Outre l’étang de La Peyrade, dont les eaux sont polluées de manière chronique par les lixiviats de la décharge de La Peyrade (actuellement fermée), les berges de tous les délaissés sont le lieu de dépôts sauvages. En effet, la proximité des délaissés par rapport aux routes et leur aspect actuel nuisent à leur respect.

La réduction des apports polluants passe aussi par un réaménagement des réseaux d’assainissement. En effet, les délaissés sont souvent un milieu récepteur pour les eaux usées (lorsqu’ils sont en bordure de zones touristiques), ces rejets étant parfois plus ou moins traités (restaurants riverains des étangs et non raccordés au réseau d'assainissement), et les eaux pluviales (de plus en plus polluées par suite de l’aménagement du bassin versant). Un contrôle rigoureux des rejets doit être mis en place. La réalisation de cet objectif nécessite une volonté commune forte de la part des industriels concernés et des collectivités.

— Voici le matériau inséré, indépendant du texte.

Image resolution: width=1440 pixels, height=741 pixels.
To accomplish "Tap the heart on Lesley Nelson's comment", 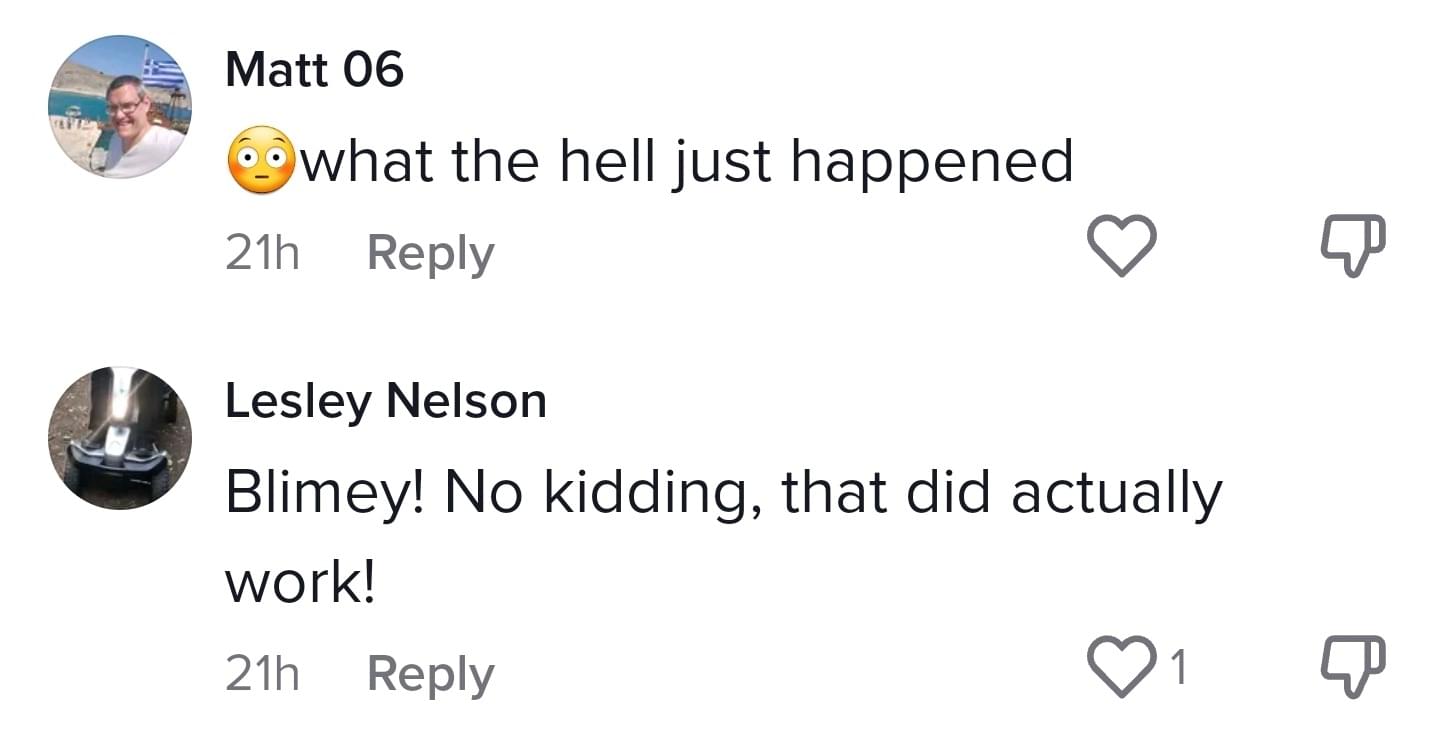I will point(1121,668).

La réduction des apports polluants (quantités d'azote et de phophore) est un facteur nécessaire mais rarement suffisant pour limiter le phénomène d'eutrophisation. Elle suppose une volonté politique forte anisi qu'un changement radical des mentalités.

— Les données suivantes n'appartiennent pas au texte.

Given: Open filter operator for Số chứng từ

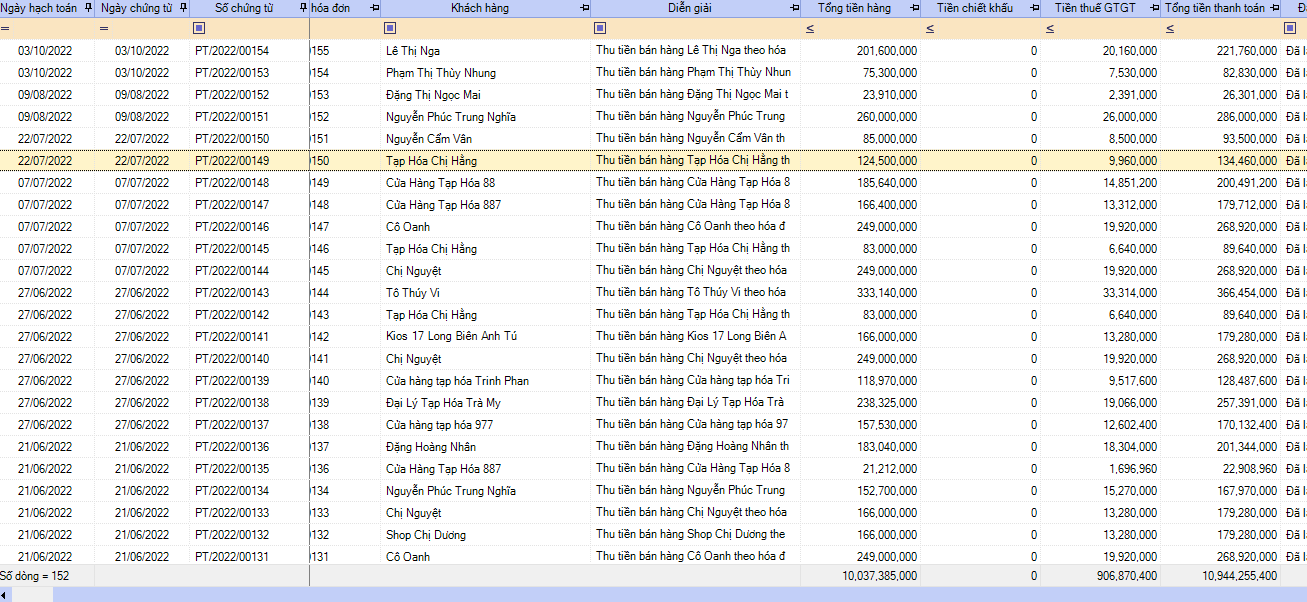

En effet, il faut traiter le problème à l'amont en diminuant l'emploi des phosphates (en particulier les lessives), pour diminuer les apports de nutriments par les eaux usées).

En ce qui concerne les pratiques agricoles, de nombreuses démarches vont dans ce sens (codes de bonnes pratiques agricoles).

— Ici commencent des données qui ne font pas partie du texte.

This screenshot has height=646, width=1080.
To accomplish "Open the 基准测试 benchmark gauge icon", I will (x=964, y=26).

Pour les rejets des stations d'épuration, il pourrait être intéressant d'installer une station d'extraction de l'azote et du phophore à la sortie immédiate de la station d'épuration. Cette solution porte à controverse et les études divergent. Certains prétendent qu'une telle station d'extraction permettrait de sauver les étangs palavasiens, d'autres prétendent que même en réduisant les apports actuels de 90%, cela ne suffirait pas à les sauvegarder.

Les effets d'une réduction des apports polluants ne sont pas immédiats et se font ressentir plus ou moins rapidement selon le temps de séjour des eaux dans l'étang. On estime à 3 fois le temps de séjour, la durée nécessaire pour observer 90% de la diminution théorique en polluants.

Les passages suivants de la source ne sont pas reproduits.